I would like to say that NNU made up for it, but unfortunately I took hold of my future and early on made some of the worst decisions of my life. I look back now and am saddened at the opportunities (both socially and academically) that I didn't take advantage of. I look back and feel regret. And not regret as in I wish I could just leave the life I have and start over...but I just wish I had known then what I know now. And maybe deep down I did...and just chose to ignore it.
And so while my dream started back in my freshman year of college, my mind (once awake) looked over the course of those difficult, nearly mind breaking years and wondered how I survived them.
And now here I am...Thirty years old, married, three kids, and a steady job.
And yet for some reason I still don't feel like I have it together. Does that make sense? I feel like I still have a rather large and ever-lengthening list of things I should be, and of areas that I should be better at. I sometimes view the faces of of people I went to college with and think to myself, "They look like they have it together. They look like their kids are well behaved, that their marriage is going great and that they've had easy times since the beginning, that they probably don't have any debt, that their house is immaculate and well decorated, that their yard probably is weeded and mowed on a daily basis, that they..." and the list goes on.
Because for some reason, upon waking in the midst of the Nyquil haze, it seemed to me that those were the things that determined success in life. And to be honest, I don't think it's a bad list.

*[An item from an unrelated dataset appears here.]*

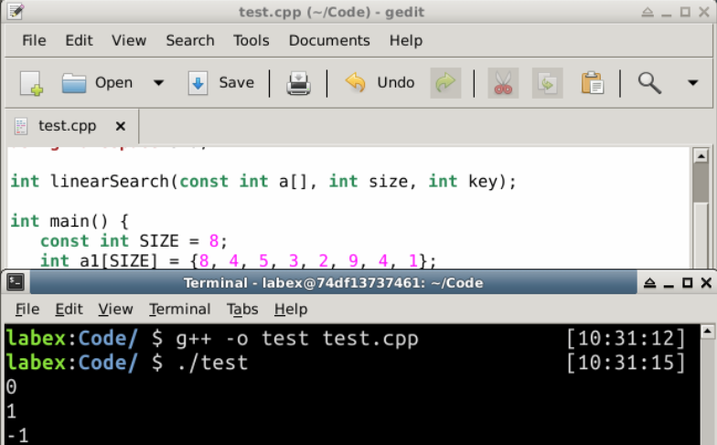
Task: Click the linearSearch declaration line in editor
Action: [x=263, y=181]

But God was so gracious in immediately reminding me that while I may struggle with some (okay ALL) of those areas at one time or another, He has a picture of what He would like me to be like...and the list is much more about what He can accomplish in me, rather than an overwhelming list of what I think everyone else (and even myself) are looking for in me in order to call my life successful.

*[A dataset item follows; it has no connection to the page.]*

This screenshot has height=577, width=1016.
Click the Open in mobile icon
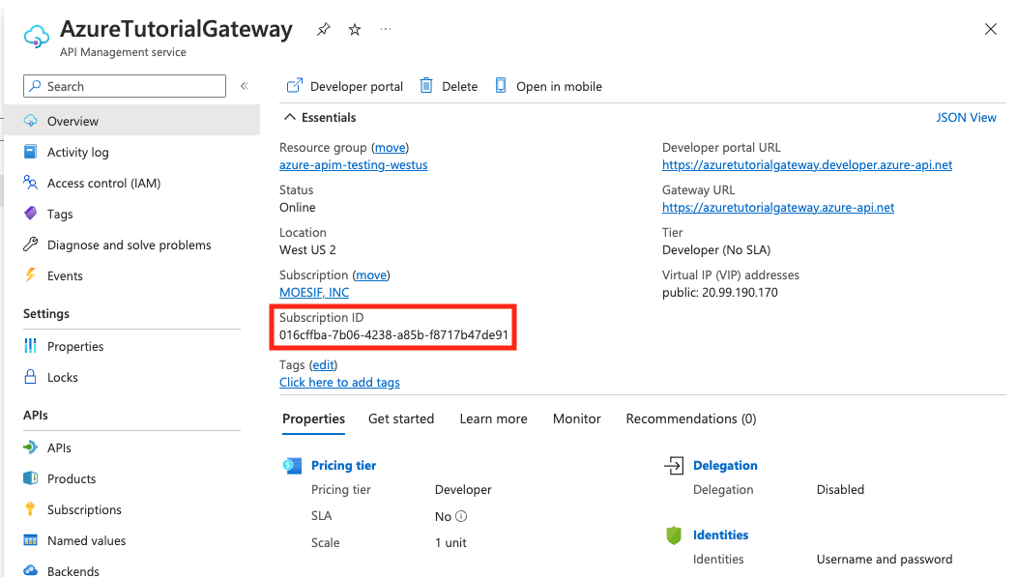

So once again, I turn myself and my tendency to focus on what feels impossible standards over to my Heavenly Father who loves me. He loves me more than I love my kids...and He loves them more than I do too. He loves me more than my abundantly loving husband does too...and will continue to bless our struggling little family as long as we continue to place ourselves in His much more capable hands.
For I am convinced that my worth is in much more than just the superficiality of a clean house (although it would be nice to have it :), children who will behave everywhere regardless of whether or not they have had naps (because my kids are awesome in so many other ways), or some sort of illusion that those on Facebook are somehow more perfect than I am (because none of us are )...and that by placing myself in His hands, I can become the absolute best that He has created me to be. And the great thing is, I don't know what I will become yet, but I know that what I will become will be far, far better because the Artist of my life has a far great vision of what I shall become in His Care.